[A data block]

________

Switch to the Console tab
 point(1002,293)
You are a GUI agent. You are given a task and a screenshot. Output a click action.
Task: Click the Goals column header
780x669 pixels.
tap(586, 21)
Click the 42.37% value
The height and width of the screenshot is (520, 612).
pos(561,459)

________

From the listing above, pull out each line that contains the word "screenshot".

■ **Right answer**:
You are a GUI agent. You are given a task and a screenshot. Output a click action.
The height and width of the screenshot is (520, 612).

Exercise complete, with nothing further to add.